(2 years, 9 months ago)
Commons ChamberI rise to speak in support of Lords amendment 12, put forward by Lord Alton of Liverpool, who for decades has been the conscience of this place in dealing with matters of genocide. The amendment would enable the Bill to do three things: provide safe passage for victims of genocide; create a route to asylum that is not currently available in the UK; and help the UK Government meet their legal responsibilities under the UN genocide convention. Let me begin by declaring an interest as chair of the all-party parliamentary group on the Yazidi people and vice-chair of the APPG on international freedom of religion or belief and the APPG for the prevention of genocide and crimes against humanity.
Amendment 12 has its origins in Sinjar and the Nineveh plains in northern Iraq, where in August 2014 Daesh terrorists attacked peaceful Yazidi communities. During its reign of terror, Daesh raped, murdered or sold into sexual slavery thousands of women, and sent young boys to its terrorist training camps. Daesh sought to completely destroy the Yazidi community and erase their ethnic and religious identity, culture and way of life. I have spoken many times in this House about the fate of the Yazidis, and in 2016 the House voted unanimously that what happened to them was a genocide.
Despite the overwhelming evidence of the atrocities and the fact they meet every single standard laid out in the 1948 convention on genocide, the Government still steadfastly refuse to create a safe or legal route to enable victims of genocide or those at risk of being victims of genocide passage to the United Kingdom. We have a legal and moral responsibility to say that that has to change. It cannot be right that the most abused communities in the world—whether they are the Yazidis, the Uyghurs, the Rohingya or whoever—cannot find safe passage to the United Kingdom.

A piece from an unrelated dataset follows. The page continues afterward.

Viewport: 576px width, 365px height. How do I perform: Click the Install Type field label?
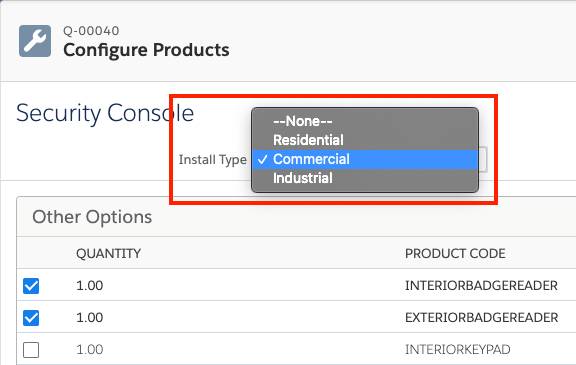point(213,160)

Let us compare the UK’s record to that of Germany. Since Daesh launched its attack in 2014, 85,000 Yazidi people have been given sanctuary in Germany. In contrast, the UK has not taken in a single Yazidi from northern Iraq. Not one. The Government will say that they are considering eight applications from Yazidis from Iraq, but considering only eight applications from victims of one of the worst genocides in the 21st century is a shameful statistic. As we have heard so often in the debate, that is not an accident, because the system is deliberately designed not to recognise those fleeing genocide as a specific group that requires a bespoke solution. Minister, that has to change.
In conclusion, Baroness Kennedy was absolutely right to describe the Bill as
“an affront to human rights and civil liberties.”—[Official Report, House of Lords, 5 January 2022; Vol. 817, c. 639.]

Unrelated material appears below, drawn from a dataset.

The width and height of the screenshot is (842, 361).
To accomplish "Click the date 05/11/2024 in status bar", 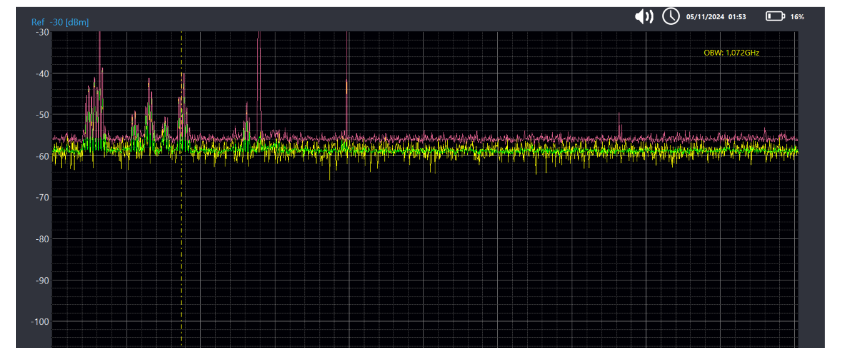I will [705, 17].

Regardless of the form in which the Bill passes tonight, it will continue to be an affront to human rights and civil liberties and an indelible stain on what is left of the reputation of the United Kingdom. If it has to pass, at least allow those who are suffering the most heinous of crimes at hands of some of the most brutal regimes a glimmer of hope that in their greatest hour of need they will find refuge here. I ask Government Members to consider this humanitarian amendment and make a change that will allow the most abused people to find refuge here in the United Kingdom.

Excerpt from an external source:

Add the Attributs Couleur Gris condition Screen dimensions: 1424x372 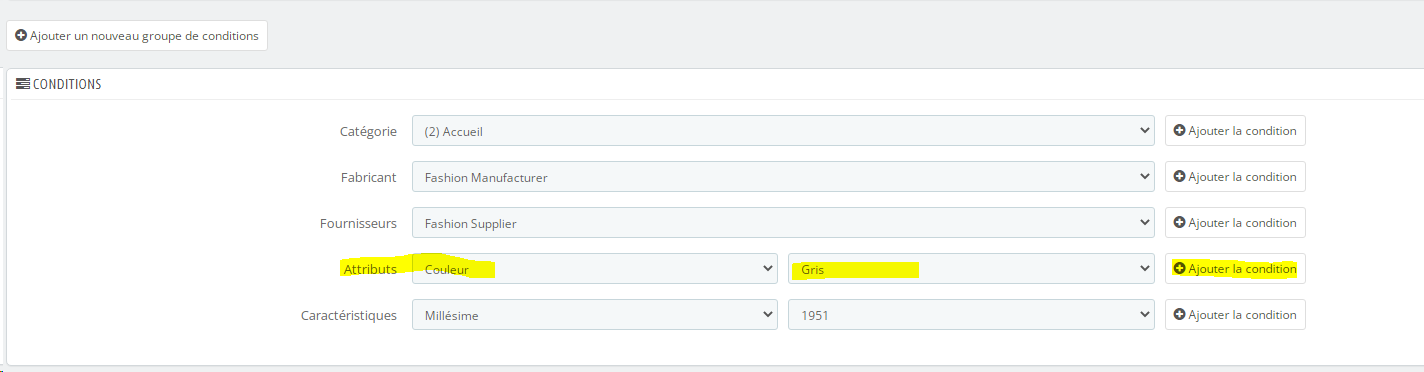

I commend the Minister for the moderate and sensible way in which he introduced the Bill and I urge him, when considering how we should vote on all the amendments, to be robust and to hold the line. When the Bill becomes an Act it will be crawled over by so-called human rights lawyers, and I believe that it is the bare minimum to try to deal with the scandal of channel crossings, which are putting so many lives at risk.
Let us pause for a moment and think about what we can agree on. The push factors are enormous, such is the misery in the world in places such as Yemen, Syria, Iraq and many other countries. There is no limit to the number of people who want to come here. Let us consider the pull factors. We have the most liberal labour laws in Europe. We speak English; we can do nothing about that. We have no national identity card, which I think will become increasingly essential in the modern world. People can vanish into the community, and we already have large communities from all over the world. The pull factors are enormous—in a way, President Macron has a point.
We have to ask people who oppose the Bill and seek to amend it, what is their solution? Everybody accepts that the cross-channel trade is appalling—it criminalises desperate people and lines the pockets of gangsters—but what is the solution? Such is the pull factor and the push factor that even if we did have offshore asylum claims for 2,000, 5,000 or 10,000, it would probably make very little difference to the number of people desperate to get into this country by any means at all.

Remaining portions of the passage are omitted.